Commuting: the garage door on my office building jammed (again) the other day. I was going to go home for lunch, but couldn't drive because couldn't get my car out. The concierge told me there was a taxi office just up the street. Went there. Long story short, "you have to get the app to call us." Jerks. I'm standing right there, you have drivers and taxis just sitting around, but you won't take my business because I don't have the "app." Fortunately there was a taxi from another company nearby so I went with them. Borrowed Nom's car to go back to work, then back home at the end of the day to get her and the kids. The next morning took the Metro to work. Not really bad, but just that little bit longer and more annoying which reminded me why people usually don't take mass transit when they have the option to drive: walk to the Metro station, wait for the train, (fortunately didn't have to change lines), go 2 stops, walk from the Metro station. Three times longer than point-to-point driving. In nice weather, if I'm feeling energetic, I might walk to work some days, it would be 30-40 minutes.

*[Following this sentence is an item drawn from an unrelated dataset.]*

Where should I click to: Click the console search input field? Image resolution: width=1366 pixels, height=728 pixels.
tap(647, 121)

Cappuccino: The commercial unit across the hall from my new office had their "soft" opening. That is to say, they were sufficiently moved in that if you walked in, they would accommodate your business, but not fully up and running. It is a bicycle rental/repair shop, convenience store, and café. Not as weird as it sounds. They are on the side of the building that fronts the scenic bike path along the old Lachine Canal. The owner has bike repair/rental place about further up the bike path, but this is meant for higher-end bikes. Also, being on the path is a good location if bikers, joggers, or strollers want a cold drink, a snack, or a coffee. I'm happy to have a place in my building that offers same. I have a fridge and a coffee maker in my back office, but they have cappuccino. Frankly, not the best cappuccino, but it is there. They will have a terrasse outside. Montreal is big on terrasses during our - limited - good weather. Their main entrance is from outside along the path. However, if you live or work in the building, and have key fob for the front door, it will also let you into their store directly from the inside hallway. Very clever on the owner's part, as it makes him the convenience store for the building too.